Data for this exercise section start

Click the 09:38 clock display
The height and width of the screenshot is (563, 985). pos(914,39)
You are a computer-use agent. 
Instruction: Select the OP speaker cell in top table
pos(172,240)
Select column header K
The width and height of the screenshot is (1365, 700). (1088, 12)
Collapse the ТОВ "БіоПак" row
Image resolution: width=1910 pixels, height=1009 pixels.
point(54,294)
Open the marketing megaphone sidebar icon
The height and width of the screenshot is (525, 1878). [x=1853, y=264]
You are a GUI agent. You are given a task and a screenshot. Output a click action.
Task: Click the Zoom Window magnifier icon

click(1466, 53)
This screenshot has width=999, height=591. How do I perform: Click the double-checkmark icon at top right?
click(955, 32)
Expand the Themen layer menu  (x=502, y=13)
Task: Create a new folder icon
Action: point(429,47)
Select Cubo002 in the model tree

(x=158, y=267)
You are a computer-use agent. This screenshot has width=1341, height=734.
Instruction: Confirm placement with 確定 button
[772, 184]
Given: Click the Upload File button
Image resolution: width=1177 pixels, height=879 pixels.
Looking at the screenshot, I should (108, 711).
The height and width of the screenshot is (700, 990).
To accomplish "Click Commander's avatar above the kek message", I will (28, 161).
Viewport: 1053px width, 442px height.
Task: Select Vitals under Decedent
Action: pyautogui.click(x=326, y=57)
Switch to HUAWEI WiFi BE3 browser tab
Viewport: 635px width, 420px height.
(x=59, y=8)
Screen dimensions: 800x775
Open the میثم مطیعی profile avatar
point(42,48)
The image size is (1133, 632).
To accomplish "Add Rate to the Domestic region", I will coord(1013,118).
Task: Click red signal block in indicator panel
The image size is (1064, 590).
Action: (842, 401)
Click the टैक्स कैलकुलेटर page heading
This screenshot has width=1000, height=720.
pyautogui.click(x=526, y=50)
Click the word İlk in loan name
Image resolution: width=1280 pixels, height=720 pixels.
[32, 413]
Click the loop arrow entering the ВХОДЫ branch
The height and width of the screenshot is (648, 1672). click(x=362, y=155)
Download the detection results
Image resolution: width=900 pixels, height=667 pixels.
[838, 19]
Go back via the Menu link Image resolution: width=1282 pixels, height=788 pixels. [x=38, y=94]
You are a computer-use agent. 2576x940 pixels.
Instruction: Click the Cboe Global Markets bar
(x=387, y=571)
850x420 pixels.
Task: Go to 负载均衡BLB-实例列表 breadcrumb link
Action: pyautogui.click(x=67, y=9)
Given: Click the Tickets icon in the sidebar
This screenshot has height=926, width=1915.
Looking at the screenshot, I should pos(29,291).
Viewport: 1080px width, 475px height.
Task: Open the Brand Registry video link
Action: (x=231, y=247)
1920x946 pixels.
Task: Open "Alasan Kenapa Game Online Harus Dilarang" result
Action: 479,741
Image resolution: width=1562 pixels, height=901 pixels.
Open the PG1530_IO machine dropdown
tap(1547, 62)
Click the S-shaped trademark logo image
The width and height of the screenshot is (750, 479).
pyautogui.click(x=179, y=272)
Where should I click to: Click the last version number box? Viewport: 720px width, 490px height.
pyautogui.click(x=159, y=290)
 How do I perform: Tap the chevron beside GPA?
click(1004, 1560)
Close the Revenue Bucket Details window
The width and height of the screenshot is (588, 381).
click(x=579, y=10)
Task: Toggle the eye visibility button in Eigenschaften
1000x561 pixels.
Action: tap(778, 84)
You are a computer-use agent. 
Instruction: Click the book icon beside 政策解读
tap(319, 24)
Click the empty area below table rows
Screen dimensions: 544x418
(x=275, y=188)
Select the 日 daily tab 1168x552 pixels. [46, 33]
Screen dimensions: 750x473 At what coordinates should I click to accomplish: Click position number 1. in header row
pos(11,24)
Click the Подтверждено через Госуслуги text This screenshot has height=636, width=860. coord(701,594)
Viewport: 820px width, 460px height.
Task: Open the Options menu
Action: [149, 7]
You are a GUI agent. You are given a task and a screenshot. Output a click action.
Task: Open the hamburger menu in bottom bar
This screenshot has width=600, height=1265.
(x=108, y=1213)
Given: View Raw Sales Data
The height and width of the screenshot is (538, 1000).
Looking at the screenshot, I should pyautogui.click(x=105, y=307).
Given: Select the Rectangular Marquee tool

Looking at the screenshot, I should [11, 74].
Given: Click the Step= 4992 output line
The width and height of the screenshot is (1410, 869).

Data for this exercise section end

#### Task statement
In the lines above, find each one with "computer" and list it.

#### Solution to the problem
You are a computer-use agent. 
You are a computer-use agent. This screenshot has width=1341, height=734.
You are a computer-use agent. 2576x940 pixels.
You are a computer-use agent. 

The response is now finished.